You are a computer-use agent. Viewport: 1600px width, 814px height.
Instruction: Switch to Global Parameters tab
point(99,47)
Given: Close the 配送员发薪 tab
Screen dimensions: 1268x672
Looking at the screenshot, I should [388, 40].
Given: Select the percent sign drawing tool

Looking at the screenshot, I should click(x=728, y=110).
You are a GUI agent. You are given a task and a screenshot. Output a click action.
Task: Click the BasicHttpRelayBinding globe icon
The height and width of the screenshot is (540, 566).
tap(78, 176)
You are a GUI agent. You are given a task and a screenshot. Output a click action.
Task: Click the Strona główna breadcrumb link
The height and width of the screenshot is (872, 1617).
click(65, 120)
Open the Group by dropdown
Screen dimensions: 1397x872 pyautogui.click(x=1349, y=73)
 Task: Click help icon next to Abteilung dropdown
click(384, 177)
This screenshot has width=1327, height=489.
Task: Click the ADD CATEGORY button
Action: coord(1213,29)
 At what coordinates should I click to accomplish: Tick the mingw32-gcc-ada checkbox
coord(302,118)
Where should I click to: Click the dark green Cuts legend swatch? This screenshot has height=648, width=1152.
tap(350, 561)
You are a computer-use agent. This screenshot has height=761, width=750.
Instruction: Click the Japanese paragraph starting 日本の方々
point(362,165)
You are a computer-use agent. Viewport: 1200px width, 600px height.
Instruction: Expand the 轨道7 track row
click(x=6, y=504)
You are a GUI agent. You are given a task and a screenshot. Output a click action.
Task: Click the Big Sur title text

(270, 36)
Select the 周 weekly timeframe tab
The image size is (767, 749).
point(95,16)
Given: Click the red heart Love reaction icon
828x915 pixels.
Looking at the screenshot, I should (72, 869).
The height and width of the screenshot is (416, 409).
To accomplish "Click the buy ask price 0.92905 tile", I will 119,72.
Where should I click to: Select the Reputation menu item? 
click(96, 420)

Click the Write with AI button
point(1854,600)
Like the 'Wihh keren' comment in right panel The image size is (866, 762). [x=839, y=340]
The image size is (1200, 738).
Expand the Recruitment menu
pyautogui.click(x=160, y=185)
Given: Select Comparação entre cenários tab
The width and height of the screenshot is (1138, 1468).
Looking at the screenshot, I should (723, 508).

------------------------------------------------

- [Work request]: Above are the records; copy every line in them that holds the word "computer".

- [Solution to this exercise]:
You are a computer-use agent. Viewport: 1600px width, 814px height.
You are a computer-use agent. This screenshot has height=761, width=750.
You are a computer-use agent. Viewport: 1200px width, 600px height.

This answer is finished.